*WHAT IS NEEDED*.
Exact copy, no pictures: set down the lines from the one holding "Image resolution: width=690" through the final line of the records below.

*DATA SHOWN*.
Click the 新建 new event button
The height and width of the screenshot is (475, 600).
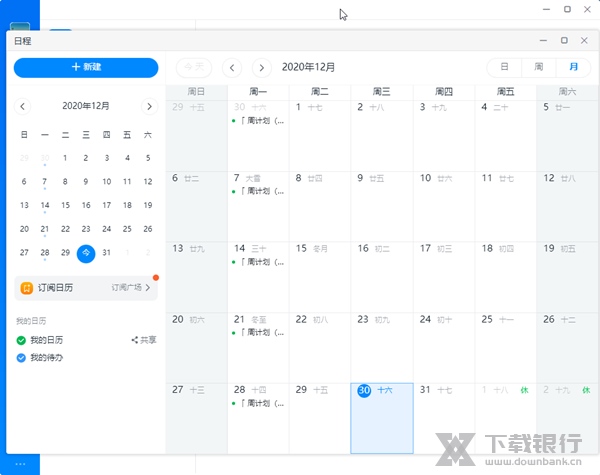[x=86, y=67]
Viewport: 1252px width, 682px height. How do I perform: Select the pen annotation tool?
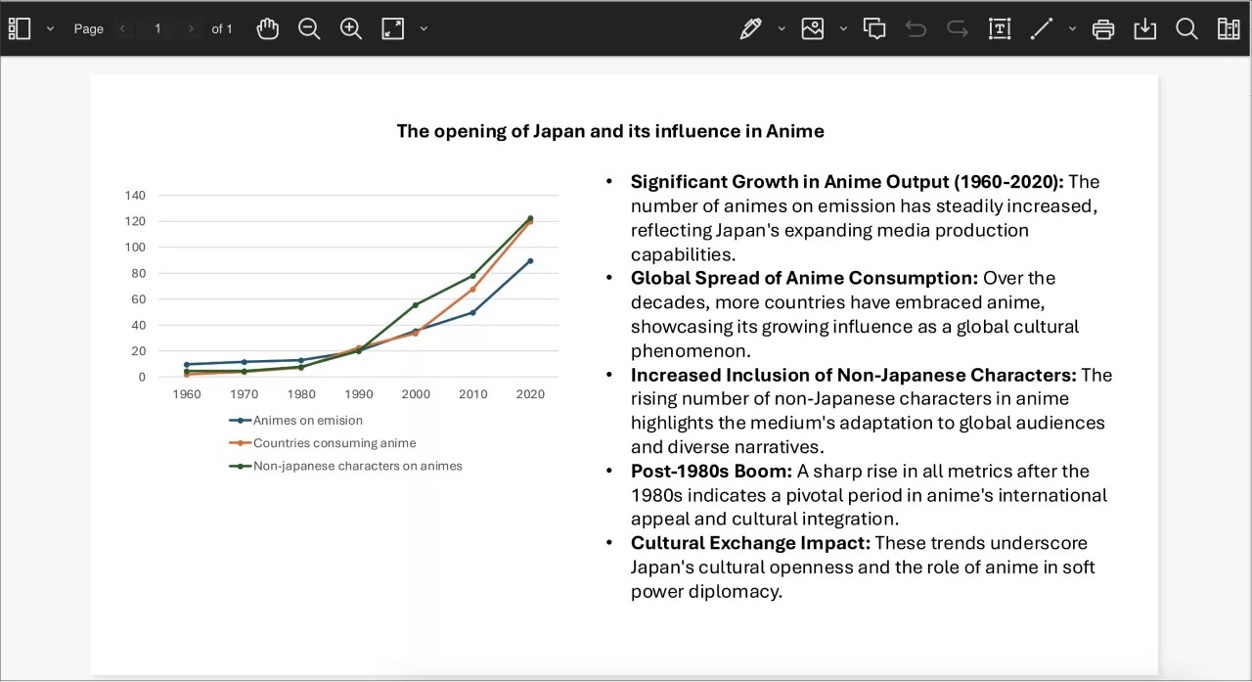pos(750,28)
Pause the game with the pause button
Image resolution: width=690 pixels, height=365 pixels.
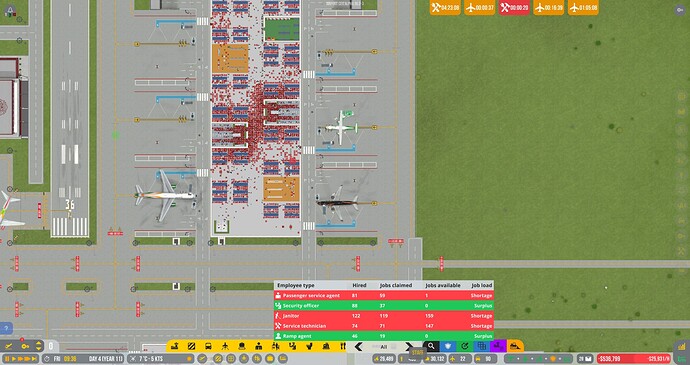7,358
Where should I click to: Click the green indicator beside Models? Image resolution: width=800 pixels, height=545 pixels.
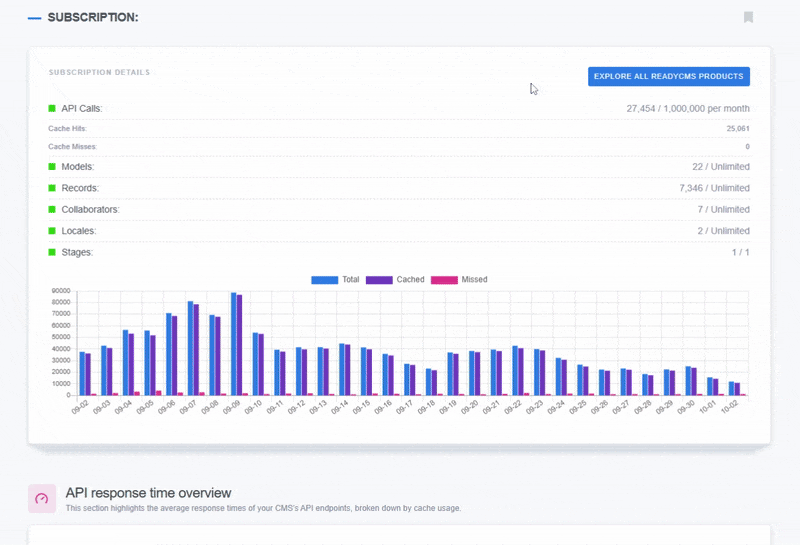point(52,167)
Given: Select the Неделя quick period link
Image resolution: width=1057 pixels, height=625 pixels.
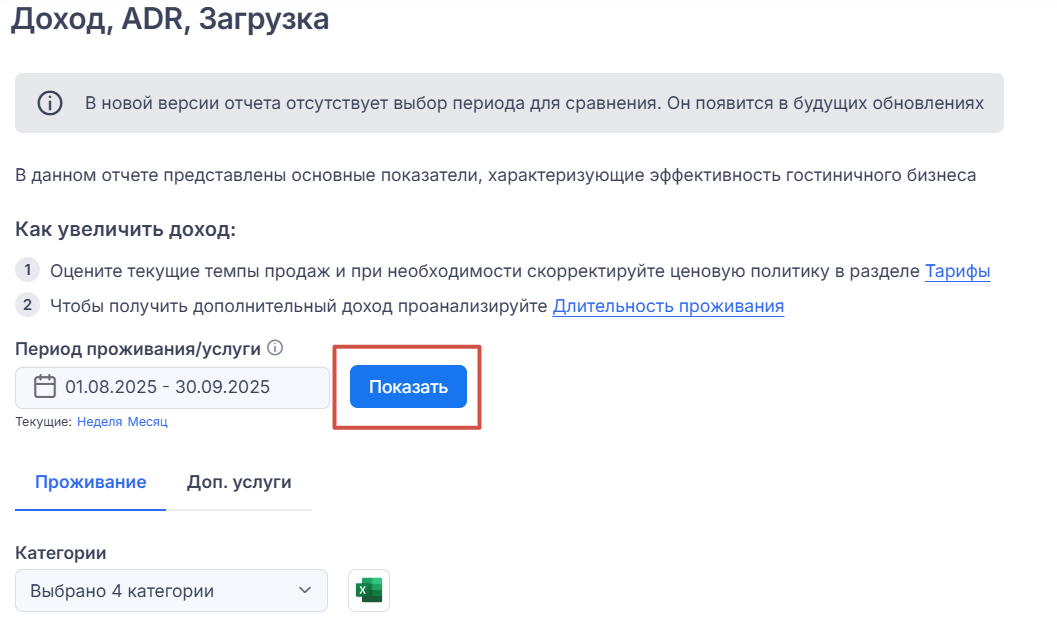Looking at the screenshot, I should [99, 422].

*RESULT FOR THIS TASK*.
Image resolution: width=690 pixels, height=365 pixels.
7,358
Where should I click to: Click the green indicator beside Models? Image resolution: width=800 pixels, height=545 pixels.
point(52,167)
Given: Select the Неделя quick period link
Image resolution: width=1057 pixels, height=625 pixels.
Looking at the screenshot, I should [99, 422].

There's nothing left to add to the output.